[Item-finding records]
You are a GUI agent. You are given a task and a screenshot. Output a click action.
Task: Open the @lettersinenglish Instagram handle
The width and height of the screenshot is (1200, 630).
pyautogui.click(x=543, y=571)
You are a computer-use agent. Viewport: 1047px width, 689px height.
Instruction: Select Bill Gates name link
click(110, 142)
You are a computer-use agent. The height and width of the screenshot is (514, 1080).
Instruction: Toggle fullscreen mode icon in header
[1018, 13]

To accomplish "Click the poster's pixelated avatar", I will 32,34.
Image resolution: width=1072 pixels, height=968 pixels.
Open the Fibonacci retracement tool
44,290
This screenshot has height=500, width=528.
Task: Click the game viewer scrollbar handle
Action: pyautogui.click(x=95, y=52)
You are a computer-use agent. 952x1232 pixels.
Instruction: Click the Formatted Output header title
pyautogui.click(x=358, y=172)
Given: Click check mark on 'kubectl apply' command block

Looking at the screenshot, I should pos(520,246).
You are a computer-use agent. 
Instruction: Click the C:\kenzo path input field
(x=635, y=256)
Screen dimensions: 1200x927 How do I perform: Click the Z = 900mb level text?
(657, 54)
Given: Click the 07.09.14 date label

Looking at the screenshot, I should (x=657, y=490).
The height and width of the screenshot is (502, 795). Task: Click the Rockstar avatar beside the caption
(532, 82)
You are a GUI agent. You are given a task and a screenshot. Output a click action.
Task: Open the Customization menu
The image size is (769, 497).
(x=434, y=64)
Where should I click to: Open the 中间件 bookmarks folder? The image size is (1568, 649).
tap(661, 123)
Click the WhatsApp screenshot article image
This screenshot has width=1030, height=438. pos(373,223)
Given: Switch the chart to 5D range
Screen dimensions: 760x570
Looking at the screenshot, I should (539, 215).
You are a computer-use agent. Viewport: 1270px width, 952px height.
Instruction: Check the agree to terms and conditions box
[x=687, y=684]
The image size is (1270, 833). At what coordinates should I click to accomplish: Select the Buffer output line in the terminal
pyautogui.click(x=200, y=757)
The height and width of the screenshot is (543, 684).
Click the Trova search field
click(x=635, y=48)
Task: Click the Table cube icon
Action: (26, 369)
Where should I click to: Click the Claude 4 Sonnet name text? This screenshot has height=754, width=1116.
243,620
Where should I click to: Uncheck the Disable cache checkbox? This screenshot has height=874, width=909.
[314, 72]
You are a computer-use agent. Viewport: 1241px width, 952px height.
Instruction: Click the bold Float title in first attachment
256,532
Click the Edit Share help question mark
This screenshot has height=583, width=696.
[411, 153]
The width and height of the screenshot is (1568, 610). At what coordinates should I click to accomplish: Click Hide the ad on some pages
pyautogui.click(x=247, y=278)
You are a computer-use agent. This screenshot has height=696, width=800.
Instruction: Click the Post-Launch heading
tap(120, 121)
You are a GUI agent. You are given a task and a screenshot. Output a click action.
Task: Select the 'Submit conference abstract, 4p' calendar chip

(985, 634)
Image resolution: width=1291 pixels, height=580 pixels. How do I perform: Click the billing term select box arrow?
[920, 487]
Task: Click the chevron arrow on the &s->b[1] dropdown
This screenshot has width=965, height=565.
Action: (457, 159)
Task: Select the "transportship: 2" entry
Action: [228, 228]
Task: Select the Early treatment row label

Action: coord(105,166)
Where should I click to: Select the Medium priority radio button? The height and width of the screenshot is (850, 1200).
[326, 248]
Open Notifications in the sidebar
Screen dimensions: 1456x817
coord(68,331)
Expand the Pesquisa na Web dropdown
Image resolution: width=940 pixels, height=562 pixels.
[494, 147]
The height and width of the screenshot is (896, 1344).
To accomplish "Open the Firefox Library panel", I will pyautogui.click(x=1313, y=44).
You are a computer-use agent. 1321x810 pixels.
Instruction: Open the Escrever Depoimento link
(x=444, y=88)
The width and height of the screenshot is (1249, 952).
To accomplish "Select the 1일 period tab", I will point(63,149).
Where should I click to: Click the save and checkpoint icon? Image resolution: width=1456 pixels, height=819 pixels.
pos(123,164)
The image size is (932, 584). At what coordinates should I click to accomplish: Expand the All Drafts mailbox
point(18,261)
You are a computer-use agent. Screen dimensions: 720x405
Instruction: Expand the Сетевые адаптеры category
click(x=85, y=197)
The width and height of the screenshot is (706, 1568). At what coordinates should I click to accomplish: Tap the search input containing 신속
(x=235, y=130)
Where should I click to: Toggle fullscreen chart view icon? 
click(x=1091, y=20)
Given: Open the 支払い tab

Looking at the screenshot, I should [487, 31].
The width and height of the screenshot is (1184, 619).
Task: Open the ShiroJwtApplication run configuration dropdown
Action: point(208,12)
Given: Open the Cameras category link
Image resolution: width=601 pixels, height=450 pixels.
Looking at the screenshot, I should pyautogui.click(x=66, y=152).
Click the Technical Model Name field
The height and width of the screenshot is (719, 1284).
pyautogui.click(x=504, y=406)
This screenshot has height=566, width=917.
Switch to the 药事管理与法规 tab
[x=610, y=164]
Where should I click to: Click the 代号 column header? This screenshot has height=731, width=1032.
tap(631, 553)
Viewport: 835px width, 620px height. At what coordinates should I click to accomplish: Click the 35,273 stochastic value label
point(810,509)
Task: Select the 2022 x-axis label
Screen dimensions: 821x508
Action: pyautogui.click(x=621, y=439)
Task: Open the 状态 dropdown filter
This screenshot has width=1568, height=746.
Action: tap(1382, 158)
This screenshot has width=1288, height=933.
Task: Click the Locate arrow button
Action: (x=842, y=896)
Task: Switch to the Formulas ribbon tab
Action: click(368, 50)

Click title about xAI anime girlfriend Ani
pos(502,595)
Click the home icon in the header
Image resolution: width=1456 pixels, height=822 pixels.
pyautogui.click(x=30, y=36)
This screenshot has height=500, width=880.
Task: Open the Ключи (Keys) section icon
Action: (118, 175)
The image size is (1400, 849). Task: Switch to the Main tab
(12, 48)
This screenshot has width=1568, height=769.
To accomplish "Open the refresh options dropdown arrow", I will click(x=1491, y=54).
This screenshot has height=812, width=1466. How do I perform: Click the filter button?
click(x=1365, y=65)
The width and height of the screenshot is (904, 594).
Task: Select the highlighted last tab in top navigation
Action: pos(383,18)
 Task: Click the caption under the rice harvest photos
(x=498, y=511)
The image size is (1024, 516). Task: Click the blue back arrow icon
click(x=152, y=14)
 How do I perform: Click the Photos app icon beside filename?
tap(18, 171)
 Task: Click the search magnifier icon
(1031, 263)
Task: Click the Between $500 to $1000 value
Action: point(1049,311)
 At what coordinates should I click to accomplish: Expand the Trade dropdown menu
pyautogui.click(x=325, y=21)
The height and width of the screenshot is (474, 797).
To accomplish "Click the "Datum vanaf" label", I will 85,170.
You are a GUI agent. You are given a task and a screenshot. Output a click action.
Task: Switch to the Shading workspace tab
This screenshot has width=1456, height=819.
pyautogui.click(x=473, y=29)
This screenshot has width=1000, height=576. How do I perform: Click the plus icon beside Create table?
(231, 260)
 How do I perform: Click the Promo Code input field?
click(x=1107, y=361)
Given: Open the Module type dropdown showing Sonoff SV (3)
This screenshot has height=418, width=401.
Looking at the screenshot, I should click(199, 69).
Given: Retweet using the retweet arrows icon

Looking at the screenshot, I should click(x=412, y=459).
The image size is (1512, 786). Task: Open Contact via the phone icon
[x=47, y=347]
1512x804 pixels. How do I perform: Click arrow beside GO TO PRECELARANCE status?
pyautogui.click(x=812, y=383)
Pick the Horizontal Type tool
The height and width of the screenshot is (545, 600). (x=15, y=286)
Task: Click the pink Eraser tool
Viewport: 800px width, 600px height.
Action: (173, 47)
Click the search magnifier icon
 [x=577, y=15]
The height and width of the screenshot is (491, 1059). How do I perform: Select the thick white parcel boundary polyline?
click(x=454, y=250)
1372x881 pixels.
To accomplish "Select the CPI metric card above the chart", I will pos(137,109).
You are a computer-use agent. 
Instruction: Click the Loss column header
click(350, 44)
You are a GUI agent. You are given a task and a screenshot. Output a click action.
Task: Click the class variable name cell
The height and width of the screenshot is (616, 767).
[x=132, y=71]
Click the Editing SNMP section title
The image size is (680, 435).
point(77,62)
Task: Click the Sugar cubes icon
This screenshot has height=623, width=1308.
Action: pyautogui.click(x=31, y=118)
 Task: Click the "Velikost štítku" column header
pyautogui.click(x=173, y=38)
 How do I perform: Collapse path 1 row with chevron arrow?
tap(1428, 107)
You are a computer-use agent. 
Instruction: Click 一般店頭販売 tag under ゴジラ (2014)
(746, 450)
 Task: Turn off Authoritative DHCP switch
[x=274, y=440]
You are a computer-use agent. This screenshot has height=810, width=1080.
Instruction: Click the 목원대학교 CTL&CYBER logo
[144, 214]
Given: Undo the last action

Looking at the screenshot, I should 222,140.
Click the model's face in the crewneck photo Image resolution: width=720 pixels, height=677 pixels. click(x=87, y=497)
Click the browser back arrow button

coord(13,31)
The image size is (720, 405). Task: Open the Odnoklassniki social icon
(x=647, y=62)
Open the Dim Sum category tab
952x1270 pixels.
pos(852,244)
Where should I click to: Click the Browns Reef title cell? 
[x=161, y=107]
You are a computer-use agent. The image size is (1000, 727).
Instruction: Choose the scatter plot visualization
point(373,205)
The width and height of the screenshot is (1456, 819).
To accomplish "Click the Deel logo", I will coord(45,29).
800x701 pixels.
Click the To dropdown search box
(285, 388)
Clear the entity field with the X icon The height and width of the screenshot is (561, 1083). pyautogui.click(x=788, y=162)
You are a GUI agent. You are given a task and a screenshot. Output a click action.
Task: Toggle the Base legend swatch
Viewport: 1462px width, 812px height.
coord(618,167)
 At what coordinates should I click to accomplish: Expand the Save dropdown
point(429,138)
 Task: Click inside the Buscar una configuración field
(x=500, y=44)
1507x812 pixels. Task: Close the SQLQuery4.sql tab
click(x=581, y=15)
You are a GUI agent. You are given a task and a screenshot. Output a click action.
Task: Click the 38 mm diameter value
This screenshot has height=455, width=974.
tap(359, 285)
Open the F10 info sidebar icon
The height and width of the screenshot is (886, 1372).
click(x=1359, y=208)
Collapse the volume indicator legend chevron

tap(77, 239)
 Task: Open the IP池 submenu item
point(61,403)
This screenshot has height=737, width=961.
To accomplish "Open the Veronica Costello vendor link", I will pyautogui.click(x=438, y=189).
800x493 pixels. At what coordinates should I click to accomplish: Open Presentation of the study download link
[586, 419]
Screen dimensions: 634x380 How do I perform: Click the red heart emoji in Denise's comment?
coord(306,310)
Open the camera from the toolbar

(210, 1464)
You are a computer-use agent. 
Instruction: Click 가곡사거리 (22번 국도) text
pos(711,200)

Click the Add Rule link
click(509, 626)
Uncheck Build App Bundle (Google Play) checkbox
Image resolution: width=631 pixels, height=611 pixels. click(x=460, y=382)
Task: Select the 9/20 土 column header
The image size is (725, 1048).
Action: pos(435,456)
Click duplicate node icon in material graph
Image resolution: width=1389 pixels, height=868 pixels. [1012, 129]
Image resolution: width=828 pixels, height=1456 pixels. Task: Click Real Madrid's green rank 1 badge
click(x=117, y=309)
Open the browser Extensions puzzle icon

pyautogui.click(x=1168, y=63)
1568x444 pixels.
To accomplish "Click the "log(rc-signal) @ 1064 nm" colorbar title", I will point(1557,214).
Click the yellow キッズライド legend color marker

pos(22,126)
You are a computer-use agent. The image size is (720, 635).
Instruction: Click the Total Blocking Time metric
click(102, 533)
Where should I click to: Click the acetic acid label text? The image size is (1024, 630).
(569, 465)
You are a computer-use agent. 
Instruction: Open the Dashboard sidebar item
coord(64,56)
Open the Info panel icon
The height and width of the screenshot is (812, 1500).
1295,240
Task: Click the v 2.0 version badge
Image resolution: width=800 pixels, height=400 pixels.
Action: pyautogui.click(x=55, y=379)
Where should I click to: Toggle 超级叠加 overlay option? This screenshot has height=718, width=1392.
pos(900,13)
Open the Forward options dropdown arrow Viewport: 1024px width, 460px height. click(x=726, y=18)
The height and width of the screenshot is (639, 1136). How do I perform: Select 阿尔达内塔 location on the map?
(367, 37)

**PROBLEM DESCRIPTION**
Please reproduce the material above word for word, from the line containing "Open the Info panel icon" up to and including its final line.

**SOLUTION**
Open the Info panel icon
The height and width of the screenshot is (812, 1500).
1295,240
Task: Click the v 2.0 version badge
Image resolution: width=800 pixels, height=400 pixels.
Action: pyautogui.click(x=55, y=379)
Where should I click to: Toggle 超级叠加 overlay option? This screenshot has height=718, width=1392.
pos(900,13)
Open the Forward options dropdown arrow Viewport: 1024px width, 460px height. click(x=726, y=18)
The height and width of the screenshot is (639, 1136). How do I perform: Select 阿尔达内塔 location on the map?
(367, 37)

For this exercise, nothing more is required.